As cinco razões

Aos vinte e oito anos eu finalmente compreendi... Não, com quase vinte e oito; eu nasci entre as oito horas e a meia noite. Com vinte e sete anos eu compreendi o porquê de uma amizade. Falta-me um amigo, penso agora, ausência que não lamento. Lacuna que apenas constato.

O que esse amigo me diria se eu lhe falasse de ti?

Parabéns pelo presente inesperado, L. Ano passado foi uma camiseta, este uma descoberta. Descoberta que veio acompanhada de outra... Aprende-se somente com a experiência direta. Sei disso agora porque a minha conclusão é das mais claras e sabidas e, no entanto, aqui estou, admirado por finalmente reconhecer o valor de uma amizade que nunca cultivei ou procurei cultivar, satisfeito que sempre fui de minha própria companhia.

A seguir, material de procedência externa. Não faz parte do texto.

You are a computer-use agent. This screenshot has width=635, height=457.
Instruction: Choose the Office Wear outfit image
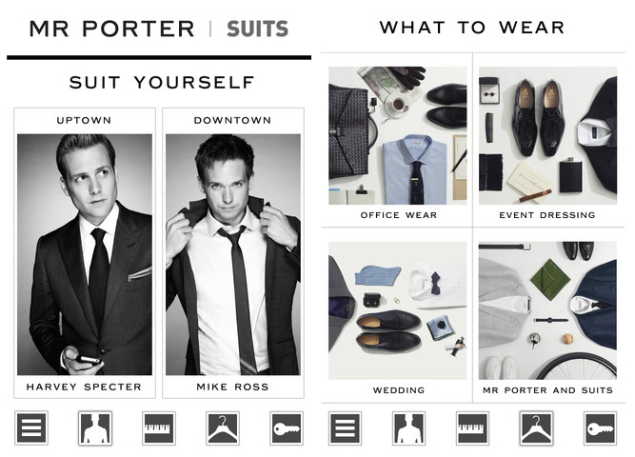pyautogui.click(x=398, y=135)
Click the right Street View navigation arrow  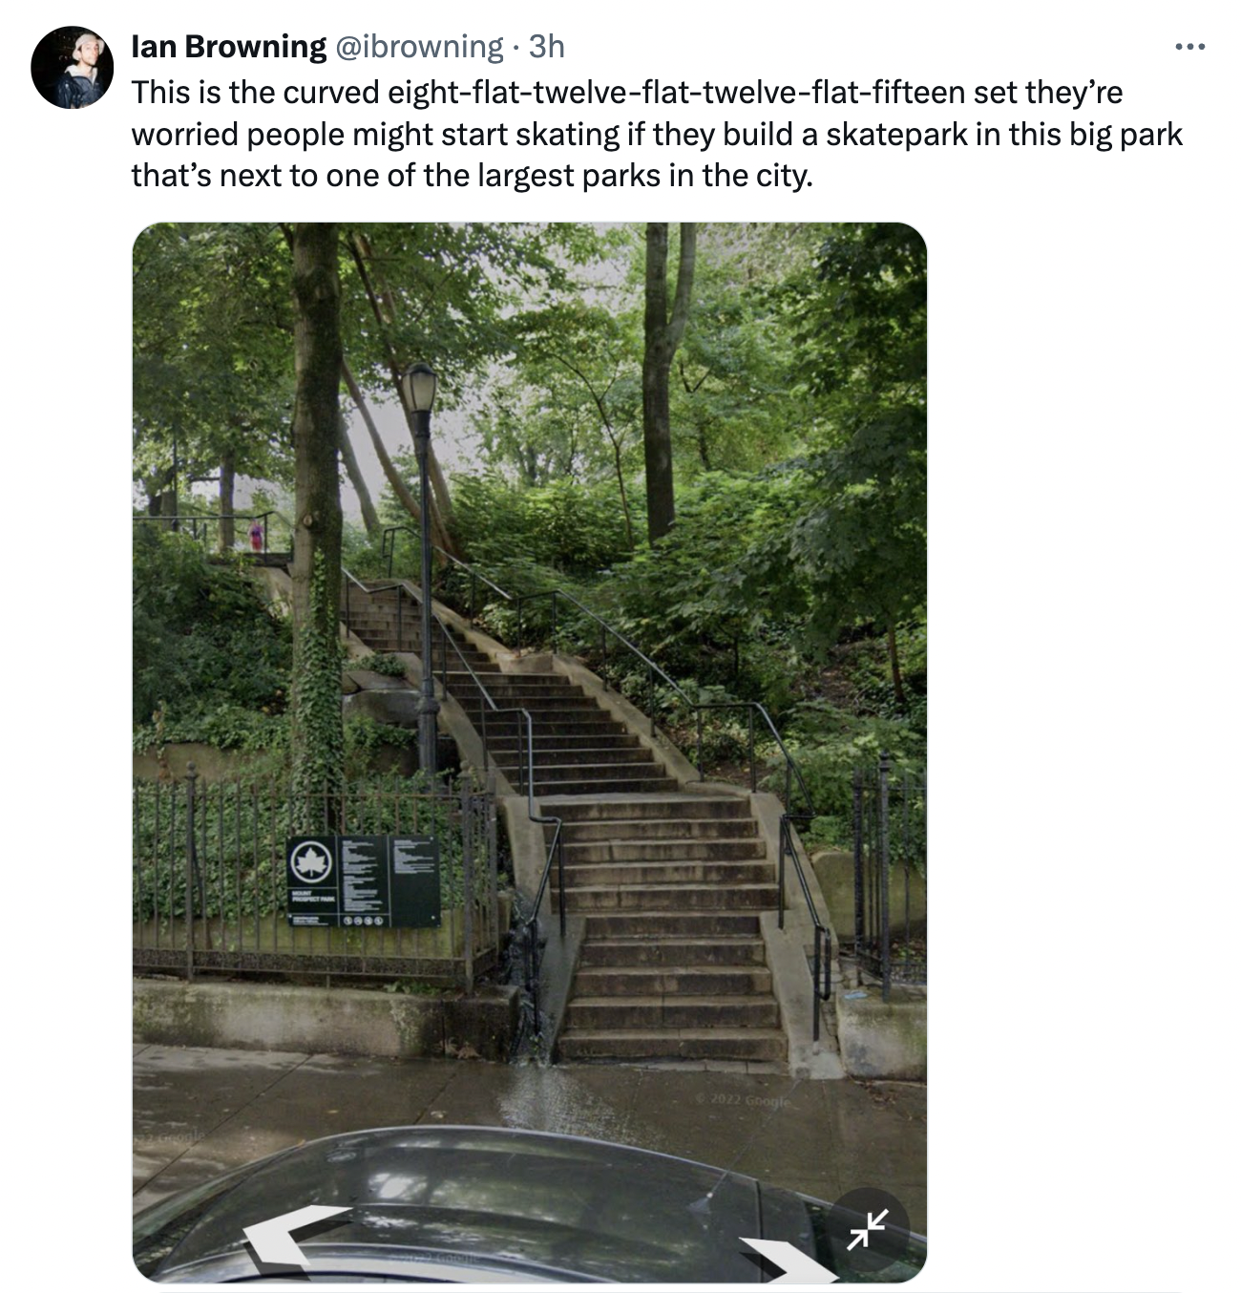[x=787, y=1259]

Chove. Através do vidro fustigado de água e contra um céu nublado penso ver uma grande aranha na estrada, vindo em minha direção. Percebo, meia fração de segundo depois, tratar-se de uma carroça. Uma carroça! Uma aranha! Como se por um instante o mundo possuísse um Francisco José de Goya y Lucientes impressionista. Seria um horror. Livramo-nos disso. Sim, digo-te o nome inteiro. Sabe como sou. Faço isto apenas com quem gosto. Exibir certa cultura, conhecimento, certa malícia; sem nada possuir em mim exceto a vontade de agradar com um desvio inesperado.

Por que preciso de um amigo? Não, eu não preciso. Quero dizer, precisaria de um agora, para este momento. Ele ao meu lado, eu lhe falaria de ti: seguiria seu conselho? Provavelmente, não. Suas palavras deveriam ser ferozes e me fazer sentido, ME fazer sentido mais do que fazer sentido, compreende? Assim como não deve um médico se diagnosticar, realizar uma auto anamnese, porque sua confiança, suas experiências, seus medos e seus sentidos o enganarão, o mesmo vale para mim em relação a ti.

Não posso me consultar sobre mim.

Na minha lista musical uma reunião de canções que vão do rock dos Stones até o pop de Imbruglia e nada me anima. A chuva se mantém, nem forte nem fraca. O céu nublado.

Eu poderia me imaginar como esse amigo, esse alter ego. Teria apenas de me imaginar como alguém que não te ama. Aí está o nó. A questão, minha menina, é que, se um dia eu conseguir isso, não me será mais necessário um conselho ou essa amizade. Não fará mais sentido, não será mais necessária, compreende? Sendo assim, pensei em cinco razões – uma mão cheia, fechada, convicta – cinco razões para não mais pensar em ti. Que razões? Não tas direi. Acredito que elas te feririam, exceto, quem sabe, a razão Praia, que talvez te fizesse rir.